Some ExamplesPrevious | TOC | Print | Next
Despite the reality of a conflict, the attributes
of the scapegoated group are falsely described to enhance its evil status
and accomplish the objectification and demonization of its members. Allport
speaks of scapegoating as having "a large region where the conflict
is fanciful and unrealistic, animated by borrowed emotion, distorted
by rash judgment and intensified by stereotype."51 There
are many examples:
· The influx of Catholic immigrants
into the United States did indeed objectively challenge Protestant hegemony
and created economic and social turbulence. But Catholics were demonized
as agents of the Papist antichrist. Some rumored that Catholics were
digging a tunnel to Rome so the Pope could secretly come to the United
States to seize power.

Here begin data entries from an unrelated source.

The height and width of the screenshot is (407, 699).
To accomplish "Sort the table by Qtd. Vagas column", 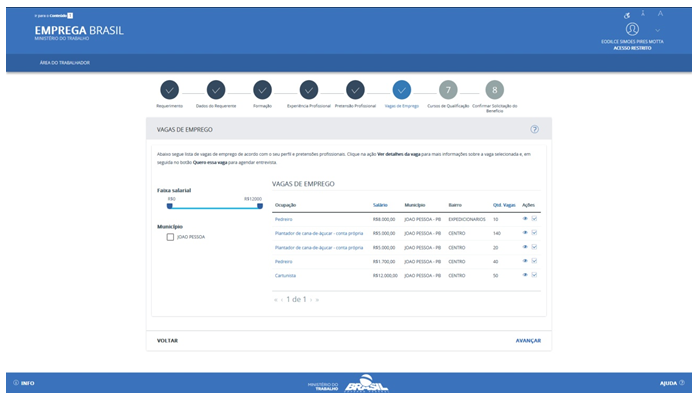I will (503, 204).
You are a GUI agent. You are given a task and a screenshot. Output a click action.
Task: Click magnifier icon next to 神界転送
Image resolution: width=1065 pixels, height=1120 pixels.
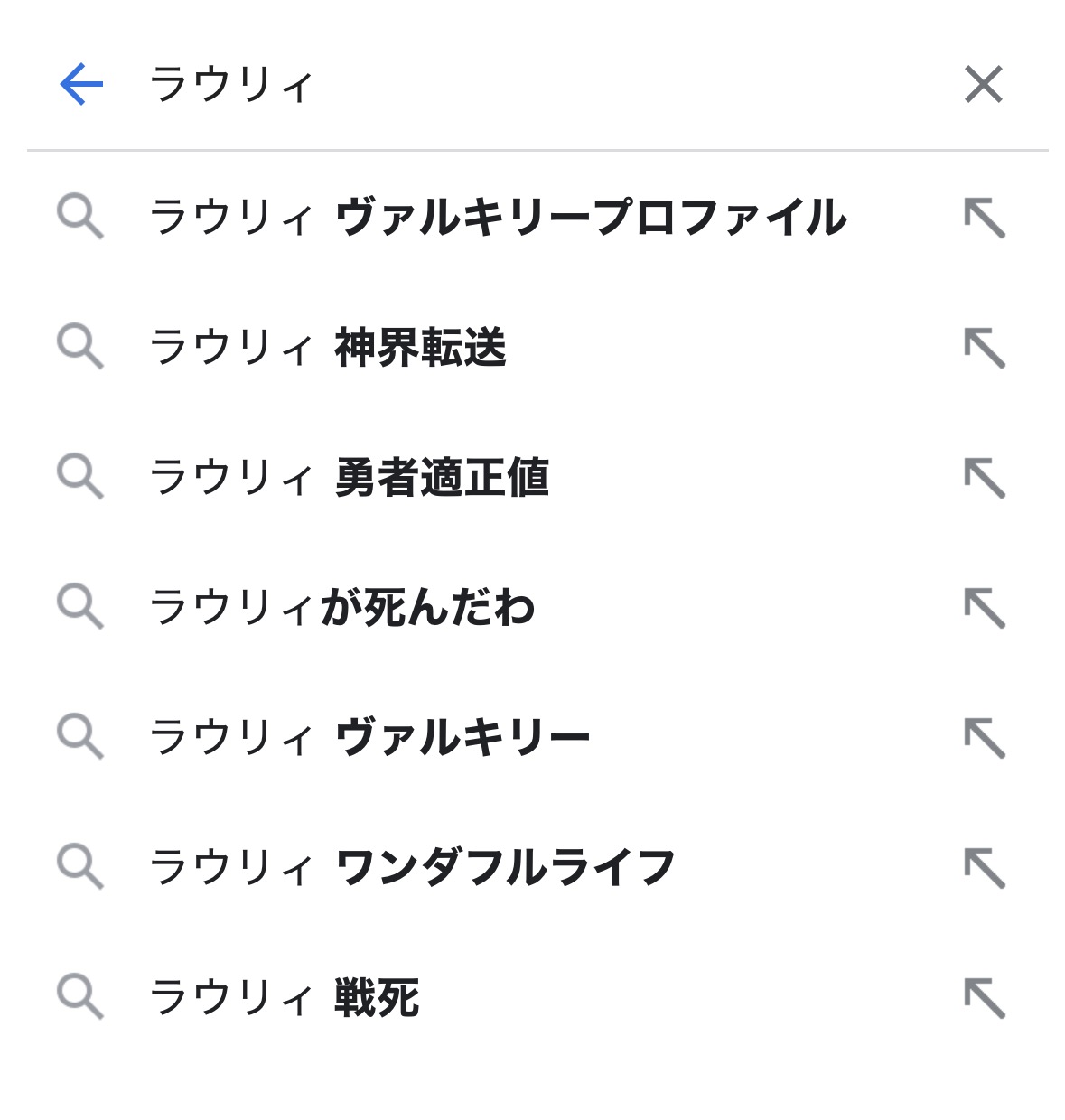click(x=80, y=349)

This was, to say the least, subjective and false.
· Liberals are often targets of religious
Right campaigns against modern curriculum reform and multicultural education.
Many liberals want children taught to think critically, question authority,
and respect diverse viewpoints--concepts that sometimes offend orthodox
cultural conservatives or fundamentalist Christians. Yet liberals are
demonized in some Christian right texts as secular humanist agents of
Satan conspiring to brainwash children in a plot dating back to the 1800s.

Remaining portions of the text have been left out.